What this task involves. How many of the lines in the data contain "computer"? Give only the number.

Dataset records.
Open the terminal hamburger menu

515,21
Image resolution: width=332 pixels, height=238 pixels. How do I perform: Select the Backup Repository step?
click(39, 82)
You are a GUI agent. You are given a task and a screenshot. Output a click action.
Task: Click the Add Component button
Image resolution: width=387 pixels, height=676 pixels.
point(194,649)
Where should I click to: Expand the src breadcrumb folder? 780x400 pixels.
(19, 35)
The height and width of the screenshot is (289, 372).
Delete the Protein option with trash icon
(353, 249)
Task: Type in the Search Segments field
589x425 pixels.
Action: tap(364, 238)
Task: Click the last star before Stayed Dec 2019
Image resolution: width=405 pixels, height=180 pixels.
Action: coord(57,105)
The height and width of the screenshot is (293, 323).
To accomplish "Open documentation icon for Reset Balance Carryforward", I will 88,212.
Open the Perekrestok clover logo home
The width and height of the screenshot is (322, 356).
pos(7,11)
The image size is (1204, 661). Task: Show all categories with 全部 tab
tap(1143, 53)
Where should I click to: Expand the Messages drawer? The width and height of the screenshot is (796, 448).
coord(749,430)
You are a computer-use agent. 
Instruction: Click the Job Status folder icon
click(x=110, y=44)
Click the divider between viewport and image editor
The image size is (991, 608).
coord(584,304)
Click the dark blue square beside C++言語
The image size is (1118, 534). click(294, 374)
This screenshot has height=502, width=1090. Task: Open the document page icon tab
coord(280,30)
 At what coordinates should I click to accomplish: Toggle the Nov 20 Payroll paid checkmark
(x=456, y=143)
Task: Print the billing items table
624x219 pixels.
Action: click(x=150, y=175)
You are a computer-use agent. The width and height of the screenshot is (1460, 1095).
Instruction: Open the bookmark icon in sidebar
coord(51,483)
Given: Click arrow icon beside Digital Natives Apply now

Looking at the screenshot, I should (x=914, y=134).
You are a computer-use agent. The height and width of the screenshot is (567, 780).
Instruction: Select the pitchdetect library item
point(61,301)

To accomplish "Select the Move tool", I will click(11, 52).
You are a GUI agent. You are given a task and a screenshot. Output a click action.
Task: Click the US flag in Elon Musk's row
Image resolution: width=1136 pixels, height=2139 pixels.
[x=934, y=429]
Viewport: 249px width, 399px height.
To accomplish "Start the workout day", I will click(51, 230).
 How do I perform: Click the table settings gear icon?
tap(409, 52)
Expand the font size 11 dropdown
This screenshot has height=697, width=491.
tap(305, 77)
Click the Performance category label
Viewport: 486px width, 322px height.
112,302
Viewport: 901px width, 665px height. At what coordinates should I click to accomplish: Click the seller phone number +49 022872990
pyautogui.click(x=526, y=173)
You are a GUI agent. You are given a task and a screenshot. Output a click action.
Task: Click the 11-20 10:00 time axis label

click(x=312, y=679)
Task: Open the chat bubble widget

Written response. 3